_EXERCISE MATERIALS_
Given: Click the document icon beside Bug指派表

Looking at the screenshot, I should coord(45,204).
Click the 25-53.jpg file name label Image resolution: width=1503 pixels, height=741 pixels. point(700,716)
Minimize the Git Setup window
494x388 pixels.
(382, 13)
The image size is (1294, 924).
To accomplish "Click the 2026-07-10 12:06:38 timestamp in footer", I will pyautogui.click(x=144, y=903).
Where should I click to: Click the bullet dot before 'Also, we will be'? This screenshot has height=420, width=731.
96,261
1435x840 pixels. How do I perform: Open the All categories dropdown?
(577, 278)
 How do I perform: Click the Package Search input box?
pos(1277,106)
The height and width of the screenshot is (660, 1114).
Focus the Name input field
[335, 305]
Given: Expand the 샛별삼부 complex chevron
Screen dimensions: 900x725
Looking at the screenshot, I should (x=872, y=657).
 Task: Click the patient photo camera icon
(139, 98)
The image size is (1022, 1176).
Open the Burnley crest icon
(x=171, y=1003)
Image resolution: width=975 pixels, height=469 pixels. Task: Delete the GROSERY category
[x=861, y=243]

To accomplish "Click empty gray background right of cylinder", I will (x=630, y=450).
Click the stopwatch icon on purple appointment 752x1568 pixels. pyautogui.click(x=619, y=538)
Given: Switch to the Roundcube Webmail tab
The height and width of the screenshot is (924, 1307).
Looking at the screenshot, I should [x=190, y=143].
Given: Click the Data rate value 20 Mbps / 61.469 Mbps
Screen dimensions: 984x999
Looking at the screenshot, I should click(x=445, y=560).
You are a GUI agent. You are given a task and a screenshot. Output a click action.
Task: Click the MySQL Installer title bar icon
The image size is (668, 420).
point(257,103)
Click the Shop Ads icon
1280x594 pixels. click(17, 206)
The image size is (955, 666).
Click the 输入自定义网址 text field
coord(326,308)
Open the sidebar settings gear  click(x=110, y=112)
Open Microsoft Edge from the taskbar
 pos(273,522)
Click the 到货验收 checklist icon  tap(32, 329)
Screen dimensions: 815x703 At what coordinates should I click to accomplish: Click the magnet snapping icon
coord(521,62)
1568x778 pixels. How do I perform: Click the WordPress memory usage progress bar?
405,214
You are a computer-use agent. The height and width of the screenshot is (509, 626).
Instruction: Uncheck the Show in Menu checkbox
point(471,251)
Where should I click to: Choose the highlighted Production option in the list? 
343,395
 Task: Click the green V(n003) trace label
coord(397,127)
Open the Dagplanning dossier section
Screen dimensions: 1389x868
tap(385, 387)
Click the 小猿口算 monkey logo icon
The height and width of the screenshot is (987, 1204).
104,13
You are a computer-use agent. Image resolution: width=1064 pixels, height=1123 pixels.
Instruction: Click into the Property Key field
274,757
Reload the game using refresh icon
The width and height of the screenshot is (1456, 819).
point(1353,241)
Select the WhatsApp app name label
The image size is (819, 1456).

_TASK_
Using the records above, write out exactly the lines between the one holding "The height and width of the screenshot is (924, 1307)." and the one holding "You are a GUI", inclusive; leave everything else out.

_SOLUTION_
The height and width of the screenshot is (924, 1307).
Looking at the screenshot, I should [x=190, y=143].
Given: Click the Data rate value 20 Mbps / 61.469 Mbps
Screen dimensions: 984x999
Looking at the screenshot, I should click(x=445, y=560).
You are a GUI agent. You are given a task and a screenshot. Output a click action.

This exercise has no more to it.